La película se desarrolla dos años después de la revolución egipcia, en 2013, tras el derrocamiento del régimen de treinta años de Hosni Mubarak. El caos y la impunidad reinan en una ciudad en la que las fuerzas militares cargan camiones policiales indiscriminadamente esperando que las cárceles, saturadas de personas, se vacíen poco a poco, muerte tras muerte. El film muestra a las mismas autoridades desorientadas por no saber la forma de proceder, tras encontrarse una y otra vez ante manifestaciones y peleas entre revolucionarios y fundamentalistas islámicos, éstos últimos expresando su resistencia frente al ejército.
Pero Mohamed Diab decide mostrar esta lucha feroz desde dentro: estamos en un camión policial que poco a poco se va llenando de personas de los distintos bandos, generando violencia -física y simbólica- en todo momento, con una puesta en escena de marcado carácter teatral. Las personas que las autoridades encerrarán en esa especie de furgoneta son un reflejo de la confusión y la vorágine política en la que se encuentran las fuerzas militares: incluyen un niño, dos mujeres, un anciano y, finalmente, hasta dos militares (hecho bastante simbólico: las propias autoridades terminan encerradas en el vehículo que debe recluir a los enemigos del sistema).
Durante la película, entendemos que las diferencias y los conflictos que separan a las personas no son tan simples como parecen: los musulmanes, por ejemplo, se dividen entre la Hermandad Musulmana (aquellos que son miembros de la Hermandad y abonan una cuota mensual para ello) y los meros simpatizantes.
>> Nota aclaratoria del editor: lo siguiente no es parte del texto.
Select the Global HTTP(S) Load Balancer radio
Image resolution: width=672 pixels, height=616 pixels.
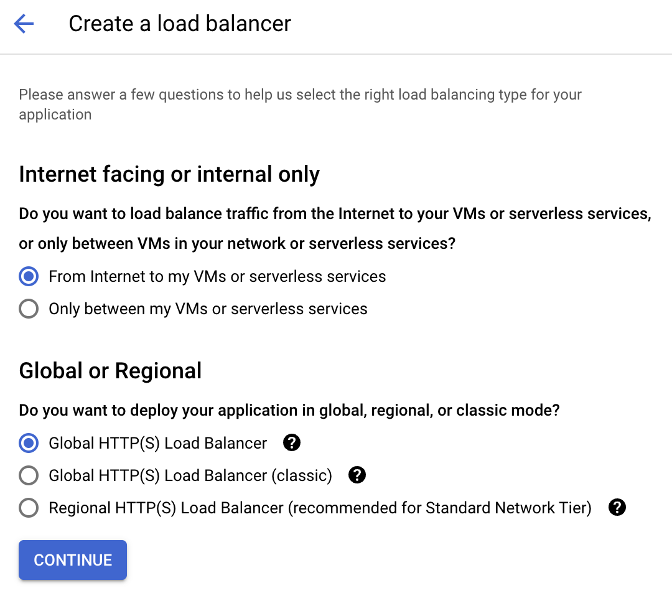[x=29, y=443]
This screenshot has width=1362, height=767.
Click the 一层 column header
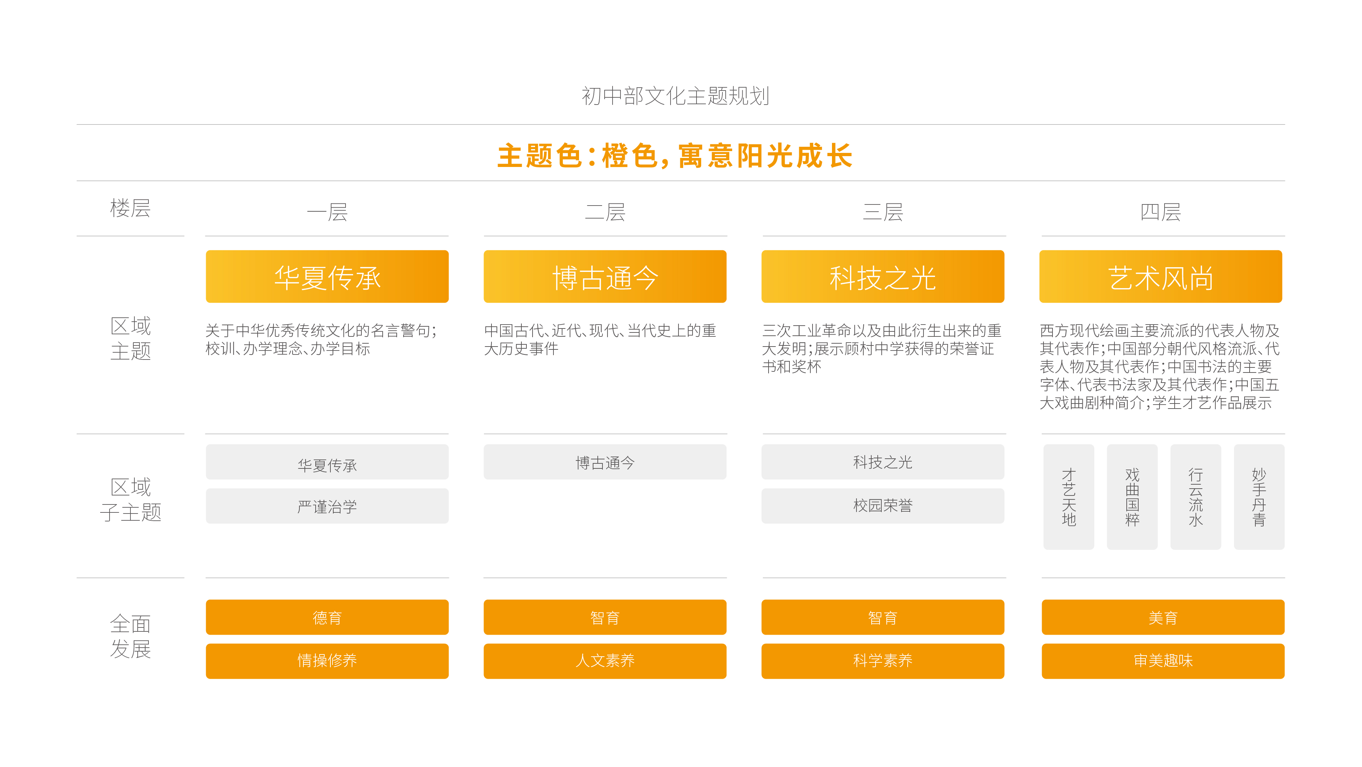[327, 212]
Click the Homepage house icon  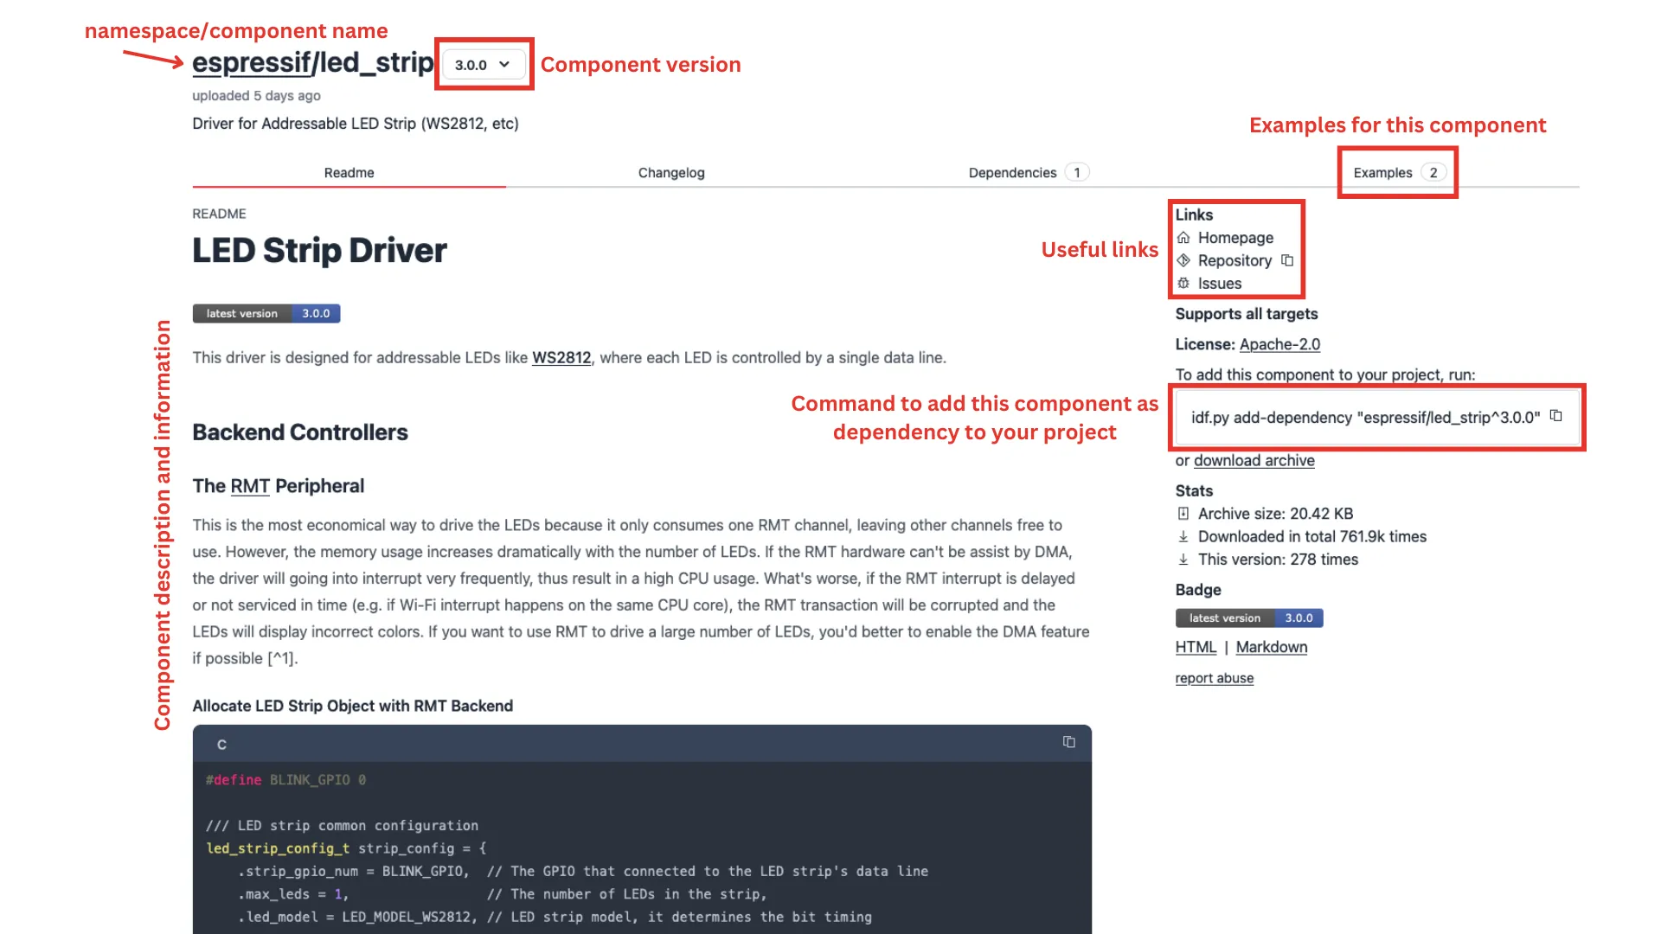(1183, 238)
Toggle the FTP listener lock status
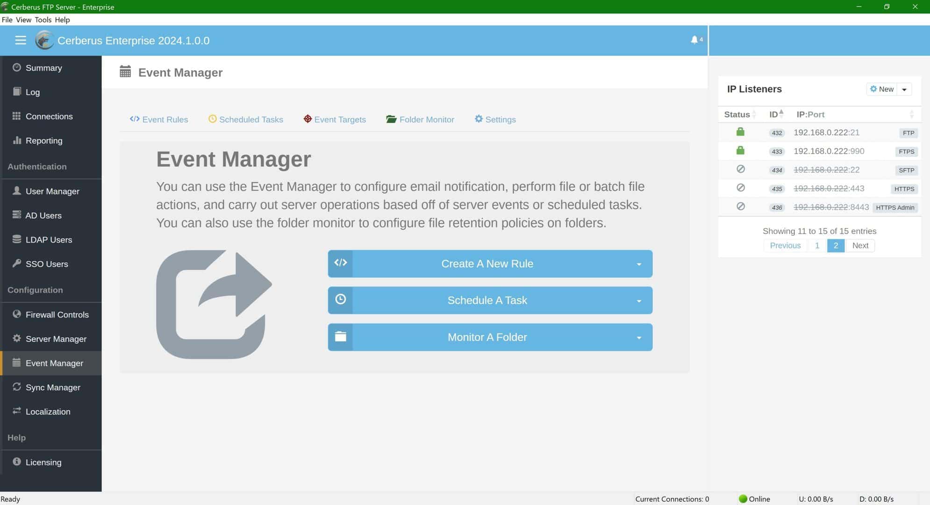The width and height of the screenshot is (930, 505). pos(740,132)
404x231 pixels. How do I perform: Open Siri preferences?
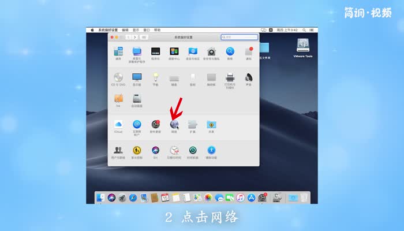click(x=155, y=150)
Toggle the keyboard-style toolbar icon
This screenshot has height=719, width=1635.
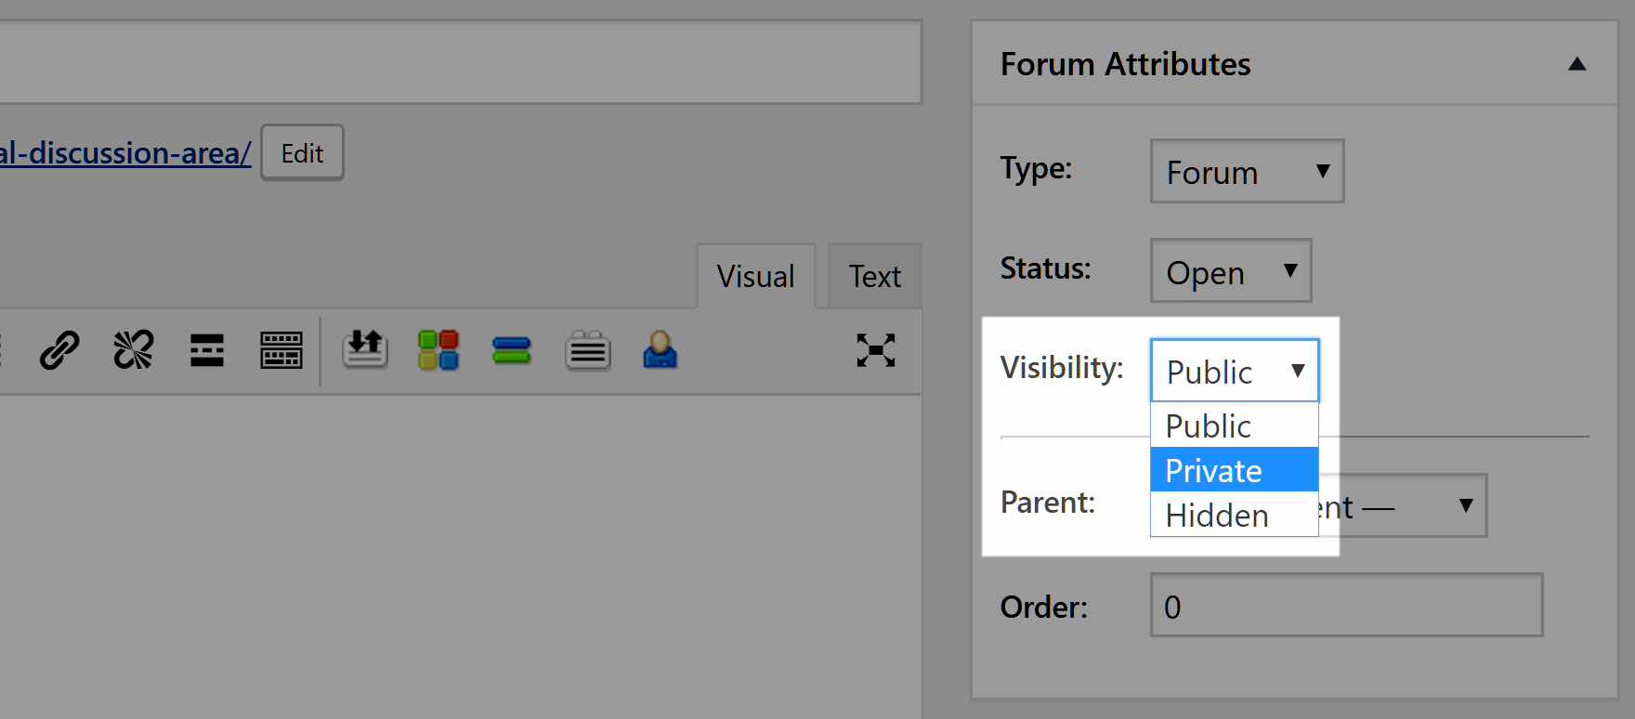coord(281,350)
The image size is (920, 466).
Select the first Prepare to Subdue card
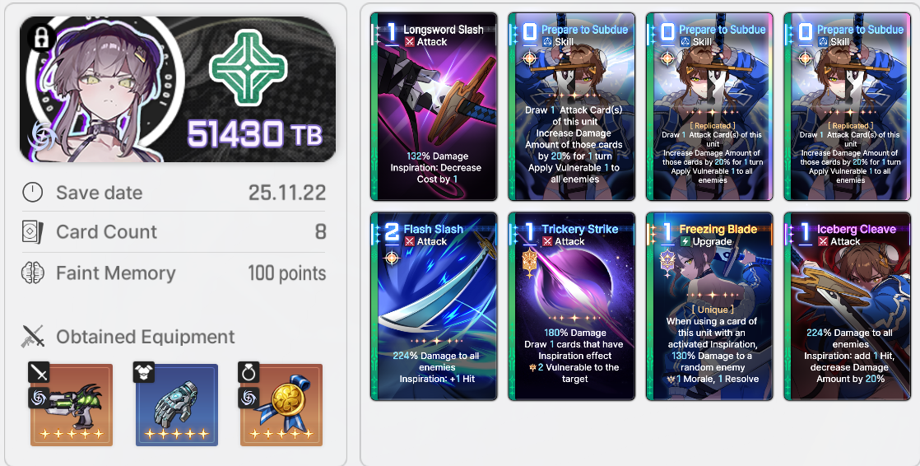[571, 107]
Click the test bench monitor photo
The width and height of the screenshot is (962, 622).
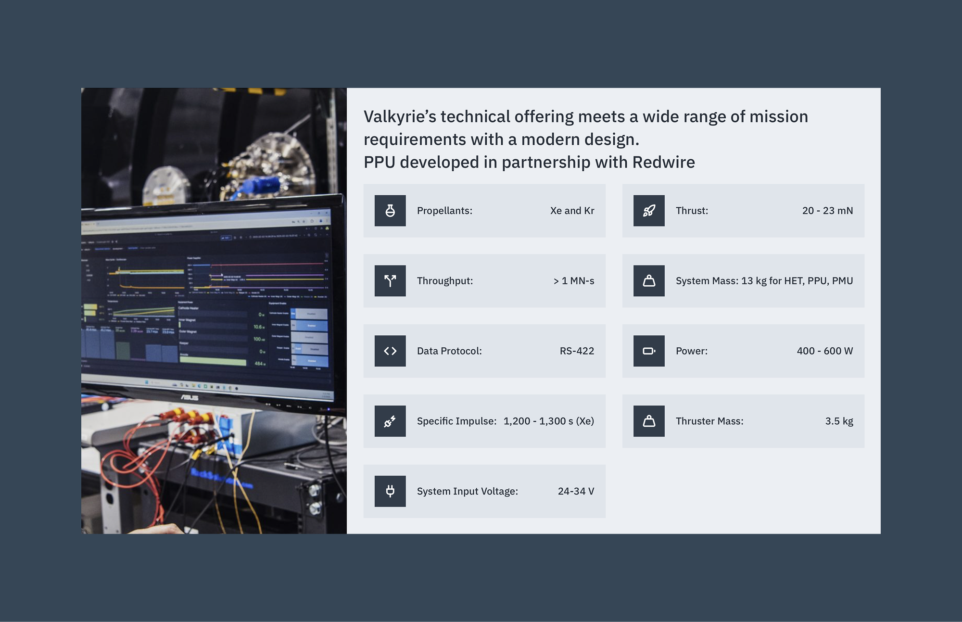214,311
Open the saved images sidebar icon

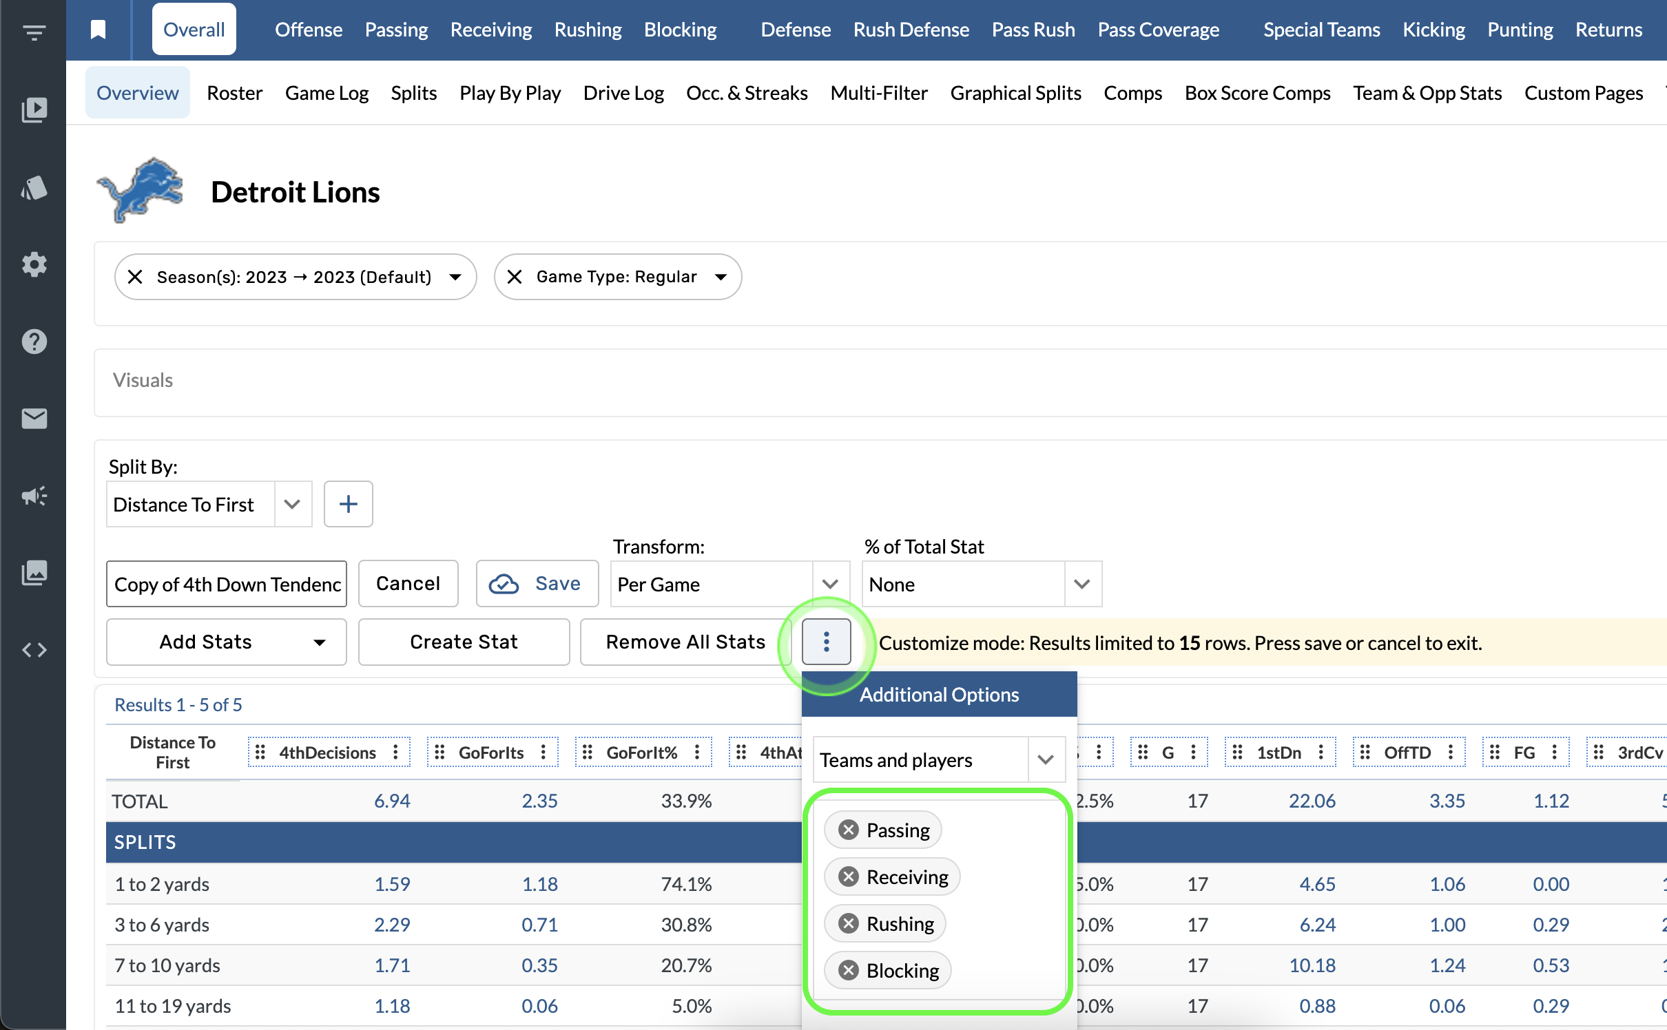tap(34, 572)
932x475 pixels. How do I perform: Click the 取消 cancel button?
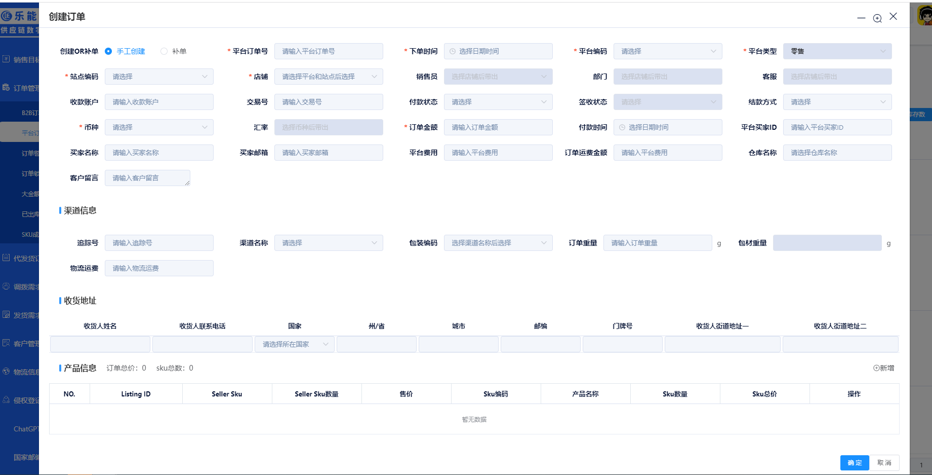[884, 463]
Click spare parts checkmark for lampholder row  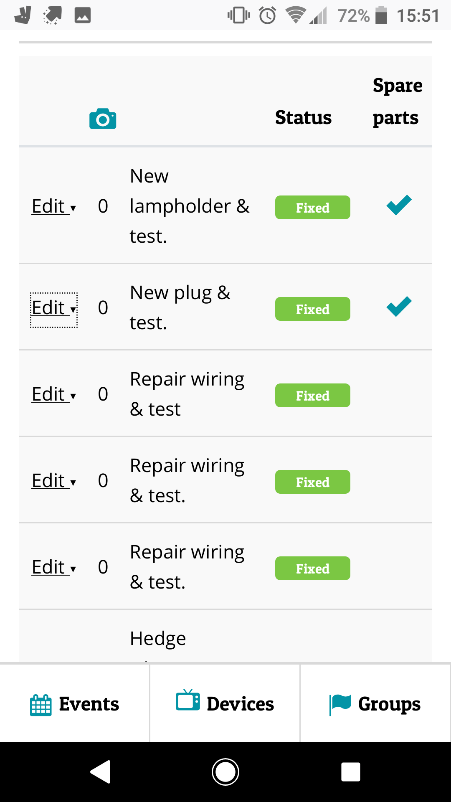tap(399, 206)
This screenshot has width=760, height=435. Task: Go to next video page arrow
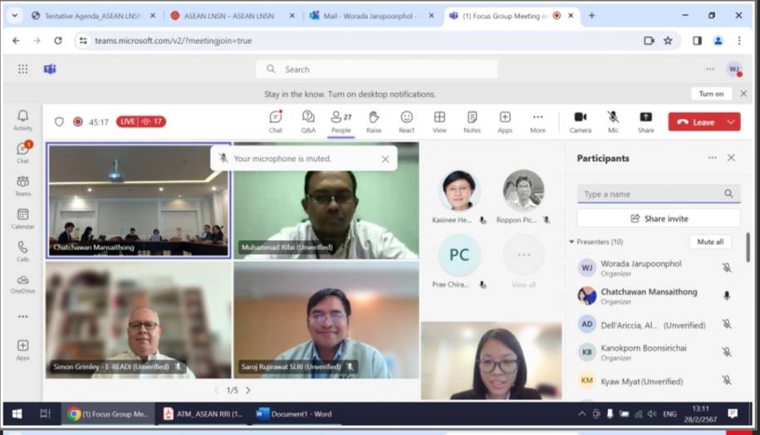(248, 390)
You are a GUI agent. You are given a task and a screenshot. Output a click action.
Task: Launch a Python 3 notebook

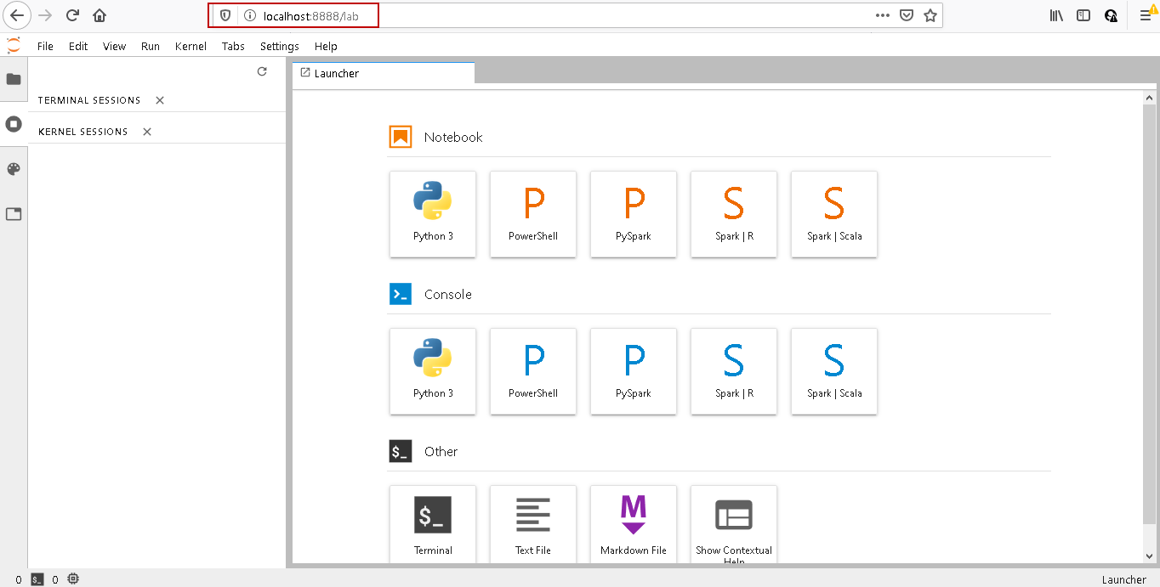tap(433, 214)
Otras personas mantienen discursos políticos desde posiciones sumamente personales y -en apariencia- irrelevantes. Inevitablemente, las personas recluidas en el camión deberán convivir sin que se desborde la violencia física, tal y como sí se había manifestado en un primer momento.
Aunque Mohamed Diab logra desarrollar una atmósfera general de miedo, caos y revuelta, nunca consigue generar un ambiente claustrofóbico en el camión, dado los movimientos de cámara y el espacio entre los personajes. En suma, no todas las actuaciones están bien dirigidas y algunas son demasiado irregulares, lo cual puede interrumpir el vínculo del espectador con la historia. También hay incongruencias en el guión y el director/guionista recurre a ciertos trucos narrativos para generar más tensión y drama que, finalmente, le restan verosimilitud al conjunto de la historia.
No obstante, la película logra que el público tenga la sensación de ser un prisionero más, atrapado de forma imprevista en ese conflicto y la cámara -casi como el reloj/cámara del periodista del film- nos convierte en testigos de lo que parece ser una realidad callada.
Al final, en un desconcierto creciente, no está claro qué sector está atacando a quién, ni porqué. Las tensiones parecen haber generado una bomba de tiempo en el que la mayor víctima no se encuentra en ningún bando en particular: es la humanidad.